- Exercise prompt
Render every line of the data below as a numbered list, omitting any blank lines.

- Extracted entries
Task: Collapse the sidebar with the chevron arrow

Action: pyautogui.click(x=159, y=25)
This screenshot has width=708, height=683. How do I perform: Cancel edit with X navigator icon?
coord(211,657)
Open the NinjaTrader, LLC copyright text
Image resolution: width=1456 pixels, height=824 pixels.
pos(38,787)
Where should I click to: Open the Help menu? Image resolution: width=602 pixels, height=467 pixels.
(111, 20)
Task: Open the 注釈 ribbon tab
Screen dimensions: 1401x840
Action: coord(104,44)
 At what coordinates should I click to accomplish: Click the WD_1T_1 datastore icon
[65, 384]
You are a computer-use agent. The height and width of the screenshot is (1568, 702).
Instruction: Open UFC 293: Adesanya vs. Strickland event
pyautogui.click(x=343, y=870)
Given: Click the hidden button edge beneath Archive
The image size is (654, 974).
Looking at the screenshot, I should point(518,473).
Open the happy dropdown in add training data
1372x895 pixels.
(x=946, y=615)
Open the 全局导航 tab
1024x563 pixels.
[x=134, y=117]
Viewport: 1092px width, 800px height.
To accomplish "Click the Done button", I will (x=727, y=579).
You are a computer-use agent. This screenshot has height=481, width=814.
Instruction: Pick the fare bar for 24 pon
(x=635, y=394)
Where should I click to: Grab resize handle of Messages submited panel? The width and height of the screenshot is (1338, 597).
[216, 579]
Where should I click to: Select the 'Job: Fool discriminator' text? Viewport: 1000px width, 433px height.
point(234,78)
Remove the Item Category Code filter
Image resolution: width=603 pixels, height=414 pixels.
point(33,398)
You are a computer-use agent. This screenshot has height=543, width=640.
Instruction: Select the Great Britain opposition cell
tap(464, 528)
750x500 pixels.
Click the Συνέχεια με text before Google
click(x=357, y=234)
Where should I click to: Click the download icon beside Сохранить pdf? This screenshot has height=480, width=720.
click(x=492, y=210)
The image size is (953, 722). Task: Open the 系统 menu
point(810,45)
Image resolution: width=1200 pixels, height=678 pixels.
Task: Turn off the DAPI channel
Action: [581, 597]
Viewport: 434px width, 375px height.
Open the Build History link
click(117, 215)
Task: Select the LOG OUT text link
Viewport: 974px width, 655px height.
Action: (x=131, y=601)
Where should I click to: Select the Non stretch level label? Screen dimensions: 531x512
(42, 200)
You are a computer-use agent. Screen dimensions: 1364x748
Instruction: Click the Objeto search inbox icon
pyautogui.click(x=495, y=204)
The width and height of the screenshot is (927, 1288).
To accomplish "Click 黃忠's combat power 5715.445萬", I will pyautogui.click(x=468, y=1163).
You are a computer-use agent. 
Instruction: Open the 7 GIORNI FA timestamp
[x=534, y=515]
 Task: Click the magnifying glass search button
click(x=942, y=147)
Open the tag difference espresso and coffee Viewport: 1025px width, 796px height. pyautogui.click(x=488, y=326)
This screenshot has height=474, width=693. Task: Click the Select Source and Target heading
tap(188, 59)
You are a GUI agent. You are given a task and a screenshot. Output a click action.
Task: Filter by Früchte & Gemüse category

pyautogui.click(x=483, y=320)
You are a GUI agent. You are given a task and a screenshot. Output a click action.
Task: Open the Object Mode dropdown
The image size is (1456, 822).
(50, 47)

- Answer to this task
1. Task: Collapse the sidebar with the chevron arrow
2. Action: pyautogui.click(x=159, y=25)
3. This screenshot has width=708, height=683. How do I perform: Cancel edit with X navigator icon?
4. coord(211,657)
5. Open the NinjaTrader, LLC copyright text
6. Image resolution: width=1456 pixels, height=824 pixels.
7. pos(38,787)
8. Where should I click to: Open the Help menu? Image resolution: width=602 pixels, height=467 pixels.
9. (111, 20)
10. Task: Open the 注釈 ribbon tab
11. Screen dimensions: 1401x840
12. Action: coord(104,44)
13.  At what coordinates should I click to accomplish: Click the WD_1T_1 datastore icon
14. [65, 384]
15. You are a computer-use agent. The height and width of the screenshot is (1568, 702).
16. Instruction: Open UFC 293: Adesanya vs. Strickland event
17. pyautogui.click(x=343, y=870)
18. Given: Click the hidden button edge beneath Archive
19. The image size is (654, 974).
20. Looking at the screenshot, I should point(518,473).
21. Open the happy dropdown in add training data
22. 1372x895 pixels.
23. (x=946, y=615)
24. Open the 全局导航 tab
25. 1024x563 pixels.
26. [x=134, y=117]
27. Viewport: 1092px width, 800px height.
28. To accomplish "Click the Done button", I will (x=727, y=579).
29. You are a computer-use agent. This screenshot has height=481, width=814.
30. Instruction: Pick the fare bar for 24 pon
31. (x=635, y=394)
32. Where should I click to: Grab resize handle of Messages submited panel? The width and height of the screenshot is (1338, 597).
33. [216, 579]
34. Where should I click to: Select the 'Job: Fool discriminator' text? Viewport: 1000px width, 433px height.
35. point(234,78)
36. Remove the Item Category Code filter
37. Image resolution: width=603 pixels, height=414 pixels.
38. point(33,398)
39. You are a computer-use agent. This screenshot has height=543, width=640.
40. Instruction: Select the Great Britain opposition cell
41. tap(464, 528)
42. 750x500 pixels.
43. Click the Συνέχεια με text before Google
44. click(x=357, y=234)
45. Where should I click to: Click the download icon beside Сохранить pdf? This screenshot has height=480, width=720.
46. click(x=492, y=210)
47. The image size is (953, 722). Task: Open the 系统 menu
48. point(810,45)
49. Image resolution: width=1200 pixels, height=678 pixels.
50. Task: Turn off the DAPI channel
51. Action: [581, 597]
52. Viewport: 434px width, 375px height.
53. Open the Build History link
54. click(117, 215)
55. Task: Select the LOG OUT text link
56. Viewport: 974px width, 655px height.
57. Action: (x=131, y=601)
58. Where should I click to: Select the Non stretch level label? Screen dimensions: 531x512
59. (42, 200)
60. You are a computer-use agent. Screen dimensions: 1364x748
61. Instruction: Click the Objeto search inbox icon
62. pyautogui.click(x=495, y=204)
63. The width and height of the screenshot is (927, 1288).
64. To accomplish "Click 黃忠's combat power 5715.445萬", I will pyautogui.click(x=468, y=1163).
65. You are a computer-use agent. 
66. Instruction: Open the 7 GIORNI FA timestamp
67. [x=534, y=515]
68.  Task: Click the magnifying glass search button
69. click(x=942, y=147)
70. Open the tag difference espresso and coffee Viewport: 1025px width, 796px height. pyautogui.click(x=488, y=326)
71. This screenshot has height=474, width=693. Task: Click the Select Source and Target heading
72. tap(188, 59)
73. You are a GUI agent. You are given a task and a screenshot. Output a click action.
74. Task: Filter by Früchte & Gemüse category
75. pyautogui.click(x=483, y=320)
76. You are a GUI agent. You are given a task and a screenshot. Output a click action.
77. Task: Open the Object Mode dropdown
78. The image size is (1456, 822).
79. (50, 47)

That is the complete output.